▶ AUFTRAG
Wie sehen sämtliche Zeilen unten als JSON-Liste von Zeichenketten aus, mit einem Eintrag pro Zeile und ohne die Leerzeilen?

= = =

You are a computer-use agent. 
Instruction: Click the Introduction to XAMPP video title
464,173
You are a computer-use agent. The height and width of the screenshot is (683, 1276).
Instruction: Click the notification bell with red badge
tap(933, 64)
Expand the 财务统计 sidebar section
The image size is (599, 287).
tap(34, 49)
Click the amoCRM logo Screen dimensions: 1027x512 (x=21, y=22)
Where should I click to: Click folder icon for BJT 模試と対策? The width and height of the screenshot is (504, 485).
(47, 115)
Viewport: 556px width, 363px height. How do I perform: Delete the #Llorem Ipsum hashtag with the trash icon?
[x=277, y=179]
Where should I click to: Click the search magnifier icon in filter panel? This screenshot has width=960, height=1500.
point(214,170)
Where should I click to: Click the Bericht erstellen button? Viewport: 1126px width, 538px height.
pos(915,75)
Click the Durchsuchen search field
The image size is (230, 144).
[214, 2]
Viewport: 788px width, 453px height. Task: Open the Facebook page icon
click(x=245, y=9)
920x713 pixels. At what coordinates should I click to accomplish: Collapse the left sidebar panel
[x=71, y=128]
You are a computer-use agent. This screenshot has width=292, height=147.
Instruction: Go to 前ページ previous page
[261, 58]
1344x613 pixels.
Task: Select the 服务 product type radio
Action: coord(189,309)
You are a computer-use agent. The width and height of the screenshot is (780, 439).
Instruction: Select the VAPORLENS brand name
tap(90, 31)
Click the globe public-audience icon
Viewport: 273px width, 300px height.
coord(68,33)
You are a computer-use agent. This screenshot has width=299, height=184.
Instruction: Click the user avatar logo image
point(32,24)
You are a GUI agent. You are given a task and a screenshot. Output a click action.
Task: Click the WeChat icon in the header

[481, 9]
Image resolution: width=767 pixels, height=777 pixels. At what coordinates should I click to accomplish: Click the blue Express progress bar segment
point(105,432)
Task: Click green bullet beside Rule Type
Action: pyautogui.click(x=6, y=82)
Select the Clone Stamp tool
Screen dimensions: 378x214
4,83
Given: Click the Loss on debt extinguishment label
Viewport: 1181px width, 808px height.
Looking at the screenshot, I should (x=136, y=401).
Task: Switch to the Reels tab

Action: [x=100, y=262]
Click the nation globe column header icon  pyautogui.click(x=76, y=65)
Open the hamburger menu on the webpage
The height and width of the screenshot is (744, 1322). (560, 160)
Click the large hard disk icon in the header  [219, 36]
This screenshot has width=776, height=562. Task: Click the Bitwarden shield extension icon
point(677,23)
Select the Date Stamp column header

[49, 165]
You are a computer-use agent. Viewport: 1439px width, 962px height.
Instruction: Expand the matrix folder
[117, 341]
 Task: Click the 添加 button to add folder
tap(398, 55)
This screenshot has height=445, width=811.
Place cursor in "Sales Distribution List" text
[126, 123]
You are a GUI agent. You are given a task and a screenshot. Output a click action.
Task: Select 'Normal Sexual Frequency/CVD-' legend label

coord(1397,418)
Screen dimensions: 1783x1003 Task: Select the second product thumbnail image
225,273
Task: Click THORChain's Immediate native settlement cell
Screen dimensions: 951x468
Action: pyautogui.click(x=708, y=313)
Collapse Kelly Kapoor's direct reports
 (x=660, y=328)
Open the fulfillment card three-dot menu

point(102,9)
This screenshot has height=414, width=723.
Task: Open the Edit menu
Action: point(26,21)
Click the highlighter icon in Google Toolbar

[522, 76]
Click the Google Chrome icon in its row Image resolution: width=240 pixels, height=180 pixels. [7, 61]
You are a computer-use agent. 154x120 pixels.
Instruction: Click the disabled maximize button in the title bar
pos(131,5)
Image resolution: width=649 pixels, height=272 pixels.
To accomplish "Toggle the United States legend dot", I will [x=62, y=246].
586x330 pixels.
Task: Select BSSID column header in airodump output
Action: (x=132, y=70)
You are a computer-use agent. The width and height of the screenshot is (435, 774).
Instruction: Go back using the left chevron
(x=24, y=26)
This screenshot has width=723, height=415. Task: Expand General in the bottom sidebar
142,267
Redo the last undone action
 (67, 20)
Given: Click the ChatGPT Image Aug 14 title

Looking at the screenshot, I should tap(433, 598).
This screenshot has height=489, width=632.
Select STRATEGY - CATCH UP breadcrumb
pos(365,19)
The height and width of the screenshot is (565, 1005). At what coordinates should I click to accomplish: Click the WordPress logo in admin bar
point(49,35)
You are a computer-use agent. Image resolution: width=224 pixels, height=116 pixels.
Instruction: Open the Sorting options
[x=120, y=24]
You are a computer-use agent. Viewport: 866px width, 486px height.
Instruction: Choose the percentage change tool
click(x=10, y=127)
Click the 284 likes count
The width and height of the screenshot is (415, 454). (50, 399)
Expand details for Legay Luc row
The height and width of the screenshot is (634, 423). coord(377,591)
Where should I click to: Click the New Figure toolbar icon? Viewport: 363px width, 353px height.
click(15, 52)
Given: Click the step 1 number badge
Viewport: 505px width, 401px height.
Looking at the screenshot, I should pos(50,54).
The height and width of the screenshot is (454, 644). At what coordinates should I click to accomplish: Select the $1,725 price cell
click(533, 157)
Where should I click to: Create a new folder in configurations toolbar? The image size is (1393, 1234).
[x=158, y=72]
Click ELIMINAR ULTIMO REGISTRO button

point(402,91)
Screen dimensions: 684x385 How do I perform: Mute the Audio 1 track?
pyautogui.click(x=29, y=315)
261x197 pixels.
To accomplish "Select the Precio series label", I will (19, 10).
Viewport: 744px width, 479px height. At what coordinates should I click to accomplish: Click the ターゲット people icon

= = =

▶ SCHRIFTLICHE LÖSUNG
[
  "You are a computer-use agent. ",
  "Instruction: Click the Introduction to XAMPP video title",
  "464,173",
  "You are a computer-use agent. The height and width of the screenshot is (683, 1276).",
  "Instruction: Click the notification bell with red badge",
  "tap(933, 64)",
  "Expand the 财务统计 sidebar section",
  "The image size is (599, 287).",
  "tap(34, 49)",
  "Click the amoCRM logo Screen dimensions: 1027x512 (x=21, y=22)",
  "Where should I click to: Click folder icon for BJT 模試と対策? The width and height of the screenshot is (504, 485).",
  "(47, 115)",
  "Viewport: 556px width, 363px height. How do I perform: Delete the #Llorem Ipsum hashtag with the trash icon?",
  "[x=277, y=179]",
  "Where should I click to: Click the search magnifier icon in filter panel? This screenshot has width=960, height=1500.",
  "point(214,170)",
  "Where should I click to: Click the Bericht erstellen button? Viewport: 1126px width, 538px height.",
  "pos(915,75)",
  "Click the Durchsuchen search field",
  "The image size is (230, 144).",
  "[214, 2]",
  "Viewport: 788px width, 453px height. Task: Open the Facebook page icon",
  "click(x=245, y=9)",
  "920x713 pixels. At what coordinates should I click to accomplish: Collapse the left sidebar panel",
  "[x=71, y=128]",
  "You are a computer-use agent. This screenshot has width=292, height=147.",
  "Instruction: Go to 前ページ previous page",
  "[261, 58]",
  "1344x613 pixels.",
  "Task: Select the 服务 product type radio",
  "Action: coord(189,309)",
  "You are a computer-use agent. The width and height of the screenshot is (780, 439).",
  "Instruction: Select the VAPORLENS brand name",
  "tap(90, 31)",
  "Click the globe public-audience icon",
  "Viewport: 273px width, 300px height.",
  "coord(68,33)",
  "You are a computer-use agent. This screenshot has width=299, height=184.",
  "Instruction: Click the user avatar logo image",
  "point(32,24)",
  "You are a GUI agent. You are given a task and a screenshot. Output a click action.",
  "Task: Click the WeChat icon in the header",
  "[481, 9]",
  "Image resolution: width=767 pixels, height=777 pixels. At what coordinates should I click to accomplish: Click the blue Express progress bar segment",
  "point(105,432)",
  "Task: Click green bullet beside Rule Type",
  "Action: pyautogui.click(x=6, y=82)",
  "Select the Clone Stamp tool",
  "Screen dimensions: 378x214",
  "4,83",
  "Given: Click the Loss on debt extinguishment label",
  "Viewport: 1181px width, 808px height.",
  "Looking at the screenshot, I should (x=136, y=401).",
  "Task: Switch to the Reels tab",
  "Action: [x=100, y=262]",
  "Click the nation globe column header icon  pyautogui.click(x=76, y=65)",
  "Open the hamburger menu on the webpage",
  "The height and width of the screenshot is (744, 1322). (560, 160)",
  "Click the large hard disk icon in the header  [219, 36]",
  "This screenshot has width=776, height=562. Task: Click the Bitwarden shield extension icon",
  "point(677,23)",
  "Select the Date Stamp column header",
  "[49, 165]",
  "You are a computer-use agent. Viewport: 1439px width, 962px height.",
  "Instruction: Expand the matrix folder",
  "[117, 341]",
  " Task: Click the 添加 button to add folder",
  "tap(398, 55)",
  "This screenshot has height=445, width=811.",
  "Place cursor in \"Sales Distribution List\" text",
  "[126, 123]",
  "You are a GUI agent. You are given a task and a screenshot. Output a click action.",
  "Task: Select 'Normal Sexual Frequency/CVD-' legend label",
  "coord(1397,418)",
  "Screen dimensions: 1783x1003 Task: Select the second product thumbnail image",
  "225,273",
  "Task: Click THORChain's Immediate native settlement cell",
  "Screen dimensions: 951x468",
  "Action: pyautogui.click(x=708, y=313)",
  "Collapse Kelly Kapoor's direct reports",
  " (x=660, y=328)",
  "Open the fulfillment card three-dot menu",
  "point(102,9)",
  "This screenshot has height=414, width=723.",
  "Task: Open the Edit menu",
  "Action: point(26,21)",
  "Click the highlighter icon in Google Toolbar",
  "[522, 76]",
  "Click the Google Chrome icon in its row Image resolution: width=240 pixels, height=180 pixels. [7, 61]",
  "You are a computer-use agent. 154x120 pixels.",
  "Instruction: Click the disabled maximize button in the title bar",
  "pos(131,5)",
  "Image resolution: width=649 pixels, height=272 pixels.",
  "To accomplish \"Toggle the United States legend dot\", I will [x=62, y=246].",
  "586x330 pixels.",
  "Task: Select BSSID column header in airodump output",
  "Action: (x=132, y=70)",
  "You are a computer-use agent. The width and height of the screenshot is (435, 774).",
  "Instruction: Go back using the left chevron",
  "(x=24, y=26)",
  "This screenshot has width=723, height=415. Task: Expand General in the bottom sidebar",
  "142,267",
  "Redo the last undone action",
  " (67, 20)",
  "Given: Click the ChatGPT Image Aug 14 title",
  "Looking at the screenshot, I should tap(433, 598).",
  "This screenshot has height=489, width=632.",
  "Select STRATEGY - CATCH UP breadcrumb",
  "pos(365,19)",
  "The height and width of the screenshot is (565, 1005). At what coordinates should I click to accomplish: Click the WordPress logo in admin bar",
  "point(49,35)",
  "You are a computer-use agent. Image resolution: width=224 pixels, height=116 pixels.",
  "Instruction: Open the Sorting options",
  "[x=120, y=24]",
  "You are a computer-use agent. Viewport: 866px width, 486px height.",
  "Instruction: Choose the percentage change tool",
  "click(x=10, y=127)",
  "Click the 284 likes count",
  "The width and height of the screenshot is (415, 454). (50, 399)",
  "Expand details for Legay Luc row",
  "The height and width of the screenshot is (634, 423). coord(377,591)",
  "Where should I click to: Click the New Figure toolbar icon? Viewport: 363px width, 353px height.",
  "click(15, 52)",
  "Given: Click the step 1 number badge",
  "Viewport: 505px width, 401px height.",
  "Looking at the screenshot, I should pos(50,54).",
  "The height and width of the screenshot is (454, 644). At what coordinates should I click to accomplish: Select the $1,725 price cell",
  "click(533, 157)",
  "Where should I click to: Create a new folder in configurations toolbar? The image size is (1393, 1234).",
  "[x=158, y=72]",
  "Click ELIMINAR ULTIMO REGISTRO button",
  "point(402,91)",
  "Screen dimensions: 684x385 How do I perform: Mute the Audio 1 track?",
  "pyautogui.click(x=29, y=315)",
  "261x197 pixels.",
  "To accomplish \"Select the Precio series label\", I will (19, 10).",
  "Viewport: 744px width, 479px height. At what coordinates should I click to accomplish: Click the ターゲット people icon"
]